Ruminations on NoSQL, XRX, XQuery, Semantics, STEM, Arduino, Internet-of-Things (IoT) and empowering the non-programmer.
Thursday, March 23, 2006
A Little Bit of Semantics Goes a Long Way
Monday, March 13, 2006
Impresssions of Semantic Technology Conference 2006
I just returned form the 2006 Semantic Technology Conference in San Jose CA. This was a fantastic conference with over 600 people attending 72 presentations over four days. This was over twice what the attendance was last year. It is showing that semantics are really becoming a hot topic, although there is still plenty of room for discussion on when and how this will impact the industry. The biggest problem for me was that with up to six concurrent sessions running it was very hard to decide what sessions to attend.
The composition of the conference consisted mostly of vendors of semantic technology products, large customers from government agencies like the DOD, NASA, some academics working on semantic research topics, a few venture capital firms and a handful of independent consultants like myself. Some of the people were from the "old AI school" and were promoting the use of description logic (DL) within an ontology. Others like me, were simply searching for semantic integration techniques for the deployment of intelligent agents.
I think one of the most important presentations was the keynote given by Jim Hendler and Ora Lassila, two of the three people that wrote the original article in Scientific American with Tim Berners-Lee. The presentation discussed some of the linkages between traditional AI (with complex ontologies) and the current document-centric web with simple un-typed link between documents. My favorite sound bite was "Linking is Power". The metaphor was that semantics are the "plumbing" necessary to allow intelligent agents will to perform interesting work over the world wide web. If agents don't know how to access distributed data they will be restricted to local databases, not a great prospect. And the way to promote agent interoperability is to link ontologies, something I have been advocating for a long time. They also pointed out that google now has around 12K ontologies (search google for ontology filetype:owl). But the problem is that each ontology is an "island" and few people are linking ontologies. Looking for ontologies with lots of equivalentClass statements leads to less than 40 ontologies.
This leads to the natural questions, how do we encourage ontology-linking. One standard proposal is to encourage everyone to link to a standard reference upper ontology such as SUMO or CYC. The problem is that few people can agree on what this upper ontology should be.

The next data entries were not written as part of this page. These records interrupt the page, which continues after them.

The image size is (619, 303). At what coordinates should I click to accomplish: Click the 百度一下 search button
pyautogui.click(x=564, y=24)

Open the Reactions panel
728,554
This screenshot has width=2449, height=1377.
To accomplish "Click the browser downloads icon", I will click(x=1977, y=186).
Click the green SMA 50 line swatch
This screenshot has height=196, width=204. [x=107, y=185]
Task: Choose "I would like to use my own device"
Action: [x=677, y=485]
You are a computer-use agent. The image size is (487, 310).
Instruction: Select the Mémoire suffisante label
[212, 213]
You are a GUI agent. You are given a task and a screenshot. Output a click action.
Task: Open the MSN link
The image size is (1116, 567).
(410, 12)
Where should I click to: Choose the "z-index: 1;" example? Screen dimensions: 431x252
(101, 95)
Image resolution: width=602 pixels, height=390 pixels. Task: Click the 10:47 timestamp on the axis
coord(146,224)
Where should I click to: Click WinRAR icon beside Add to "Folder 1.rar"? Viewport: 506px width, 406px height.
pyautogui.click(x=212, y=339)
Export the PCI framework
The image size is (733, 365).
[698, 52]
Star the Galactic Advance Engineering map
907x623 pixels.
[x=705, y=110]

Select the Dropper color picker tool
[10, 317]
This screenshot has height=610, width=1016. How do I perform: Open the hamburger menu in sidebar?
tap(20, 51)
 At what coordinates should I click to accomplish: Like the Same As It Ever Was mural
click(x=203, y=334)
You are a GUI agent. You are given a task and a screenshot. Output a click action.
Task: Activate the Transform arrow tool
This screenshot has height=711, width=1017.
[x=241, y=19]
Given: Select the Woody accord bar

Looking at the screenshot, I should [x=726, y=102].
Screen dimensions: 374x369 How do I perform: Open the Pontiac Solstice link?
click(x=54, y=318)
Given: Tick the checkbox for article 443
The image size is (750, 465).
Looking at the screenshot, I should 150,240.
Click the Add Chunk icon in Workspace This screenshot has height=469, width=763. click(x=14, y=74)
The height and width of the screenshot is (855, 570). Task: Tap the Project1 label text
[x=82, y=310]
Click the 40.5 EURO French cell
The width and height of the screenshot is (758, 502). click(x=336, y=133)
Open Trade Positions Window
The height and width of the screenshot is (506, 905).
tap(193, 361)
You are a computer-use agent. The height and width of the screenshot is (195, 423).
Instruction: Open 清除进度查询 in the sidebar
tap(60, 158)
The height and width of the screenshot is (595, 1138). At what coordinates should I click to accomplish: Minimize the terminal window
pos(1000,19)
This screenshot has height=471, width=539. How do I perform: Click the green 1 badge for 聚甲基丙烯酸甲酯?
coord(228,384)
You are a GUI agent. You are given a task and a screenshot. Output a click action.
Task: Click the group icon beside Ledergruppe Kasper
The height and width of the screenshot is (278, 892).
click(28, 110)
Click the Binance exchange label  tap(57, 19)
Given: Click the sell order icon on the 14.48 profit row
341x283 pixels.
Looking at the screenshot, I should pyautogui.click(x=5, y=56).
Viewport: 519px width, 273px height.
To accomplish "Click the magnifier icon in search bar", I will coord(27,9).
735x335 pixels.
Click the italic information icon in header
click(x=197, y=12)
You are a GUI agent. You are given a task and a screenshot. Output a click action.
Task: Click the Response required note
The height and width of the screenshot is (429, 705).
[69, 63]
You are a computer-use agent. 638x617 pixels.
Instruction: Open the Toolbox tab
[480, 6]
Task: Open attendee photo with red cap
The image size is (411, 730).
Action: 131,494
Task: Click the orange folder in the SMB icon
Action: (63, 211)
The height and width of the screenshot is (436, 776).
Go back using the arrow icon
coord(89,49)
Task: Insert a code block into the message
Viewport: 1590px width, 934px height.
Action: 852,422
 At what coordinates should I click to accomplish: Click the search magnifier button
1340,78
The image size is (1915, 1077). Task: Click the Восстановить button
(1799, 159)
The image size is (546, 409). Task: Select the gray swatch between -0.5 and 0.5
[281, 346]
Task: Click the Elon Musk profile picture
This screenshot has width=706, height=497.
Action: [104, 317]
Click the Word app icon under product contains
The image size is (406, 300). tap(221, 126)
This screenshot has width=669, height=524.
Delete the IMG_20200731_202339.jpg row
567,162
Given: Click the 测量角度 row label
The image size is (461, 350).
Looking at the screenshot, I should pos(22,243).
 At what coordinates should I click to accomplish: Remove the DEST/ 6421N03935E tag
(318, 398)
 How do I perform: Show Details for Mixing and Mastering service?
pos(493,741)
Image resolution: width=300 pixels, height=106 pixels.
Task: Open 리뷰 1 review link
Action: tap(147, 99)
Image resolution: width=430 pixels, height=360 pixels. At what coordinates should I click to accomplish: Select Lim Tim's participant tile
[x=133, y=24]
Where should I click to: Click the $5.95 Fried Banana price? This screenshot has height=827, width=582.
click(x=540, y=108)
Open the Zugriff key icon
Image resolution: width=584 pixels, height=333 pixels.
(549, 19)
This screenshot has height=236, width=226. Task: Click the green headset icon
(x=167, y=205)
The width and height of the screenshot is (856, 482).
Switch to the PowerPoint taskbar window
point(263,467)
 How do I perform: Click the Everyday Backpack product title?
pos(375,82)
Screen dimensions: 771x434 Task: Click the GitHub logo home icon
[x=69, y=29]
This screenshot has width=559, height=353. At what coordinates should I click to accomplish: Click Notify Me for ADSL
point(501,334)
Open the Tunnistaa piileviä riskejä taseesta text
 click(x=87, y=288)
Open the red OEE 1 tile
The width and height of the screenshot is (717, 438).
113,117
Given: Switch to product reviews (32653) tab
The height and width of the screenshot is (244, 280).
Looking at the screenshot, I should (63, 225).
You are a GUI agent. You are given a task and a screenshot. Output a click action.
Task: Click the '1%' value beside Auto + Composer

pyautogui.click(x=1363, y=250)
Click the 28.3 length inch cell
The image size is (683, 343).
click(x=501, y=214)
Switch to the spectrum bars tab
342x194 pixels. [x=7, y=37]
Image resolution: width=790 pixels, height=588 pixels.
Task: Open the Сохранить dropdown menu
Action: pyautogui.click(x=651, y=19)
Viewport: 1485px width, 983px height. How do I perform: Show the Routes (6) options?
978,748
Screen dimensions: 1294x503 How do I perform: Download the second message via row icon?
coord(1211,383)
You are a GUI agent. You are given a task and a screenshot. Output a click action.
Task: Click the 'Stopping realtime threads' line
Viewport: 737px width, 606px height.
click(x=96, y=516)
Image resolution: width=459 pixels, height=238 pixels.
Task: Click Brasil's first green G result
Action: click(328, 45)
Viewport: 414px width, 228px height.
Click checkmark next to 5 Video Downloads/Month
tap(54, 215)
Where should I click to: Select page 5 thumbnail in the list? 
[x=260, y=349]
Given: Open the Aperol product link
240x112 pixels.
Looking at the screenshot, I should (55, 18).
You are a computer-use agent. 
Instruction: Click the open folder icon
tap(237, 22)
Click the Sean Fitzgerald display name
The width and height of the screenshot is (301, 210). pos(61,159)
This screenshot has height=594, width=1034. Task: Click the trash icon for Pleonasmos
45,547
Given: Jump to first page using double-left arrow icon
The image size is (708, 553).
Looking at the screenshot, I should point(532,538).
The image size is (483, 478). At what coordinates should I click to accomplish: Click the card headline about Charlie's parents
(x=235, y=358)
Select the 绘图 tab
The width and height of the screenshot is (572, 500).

I have been trying to champion the application of some basic economic theory to the publishing on ontology links. If we do supply-and-demand analysis on ontologies links we see that there are few economic incentives to publish inter-ontology data element links. If people did this then agents could take advantage of them and automatically perform semantic translation. Jim Hendler and Ora Lassila both though this was a worthy idea and indicated they would support this. I hope to kick this off as some type of reward/recognition for next year's conference. Tony Shaw from Wilshire Conferences has also been very supportive of the idea.
Semantic Wiki's were also a very hot topic. Any presentation with the word Wiki in the title were packed full of people. The topic of using Wiki's to build controlled vocabularies was mentioned in several presentations. Problems with locking down approved terms was also mentioned. The topic of semantic wiki's was also discussed. Ideally a metadata wiki would have different access control for different sections of a single page. The approved definitions would require stakeholder team approval for changes.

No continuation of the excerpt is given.